The original schedule was for the project to begin in 2007 with completion in 2010. The project was then postponed until June 2012. Due to the project postponement, during 2010 repairs were made to the existing bridge deck, piers, and west abutment. Due to a lack of funding the project was delayed once more until the city announced it would accept bids in late 2012, with Tutor Perini selected as general contractor in February 2013. In 2005 the estimated cost of the project was $50 million. In 2009 the estimate increased to $120 million due to redesigns and the addition of related projects. The final bid came in at $102.7 million.

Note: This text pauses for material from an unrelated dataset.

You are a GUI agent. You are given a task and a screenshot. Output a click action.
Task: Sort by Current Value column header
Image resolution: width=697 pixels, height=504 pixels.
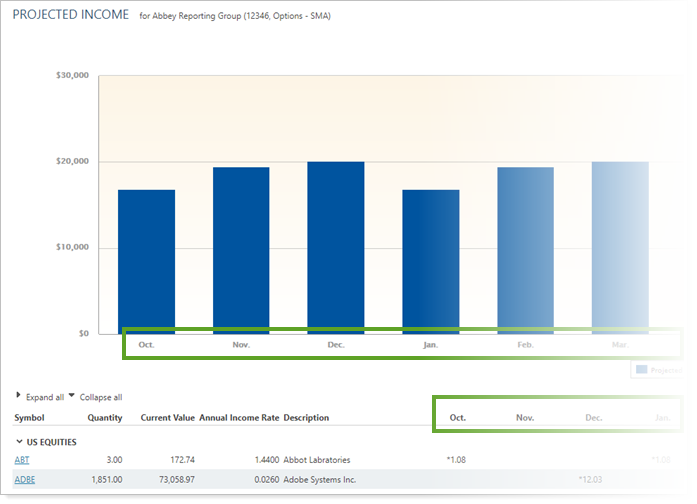[x=167, y=418]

Some residents, however, opposed the design of the cable-stayed bridge and felt that its tower would be out of character with the low-rise homes on City Island. Opponents of the bridge design filed a lawsuit against the city on November 6, 2013. A Bronx Supreme Court judge granted a temporary injunction on that date. In December 2013 the court lifted the injunction, but ruled that the city must conduct public hearings. The city's prior consultations with the island community, which began during the early design stages, had been informal. The court's ruling requires the city to follow its Uniform Land Use Review Procedure, which includes local Community Board hearings. On May 5, 2014, the original bridge plans were scrapped, and the de Blasio administration chose to go with a slightly cheaper and much shorter causeway-style bridge. The bridge, which was later approved, would be completed by 2017.

A temporary steel bridge was erected in 2015, but a partial collapse in September delayed the opening of the temporary bridge. On December 16, 2015, the New York City Department of Transportation (NYCDOT) conducted a road test on the temporary steel bridge by running heavy equipment including fire trucks over the bridge. The NYCDOT conducted the tests to ease residents' concerns about the integrity of the temporary structure. Two days later on December 18, the original bridge was closed, and traffic was routed to the temporary bridge. Shortly after that, the city began demolishing the original bridge, with the new bridge being constructed on the same site as the 1901 bridge. The new bridge opened on October 29, 2017.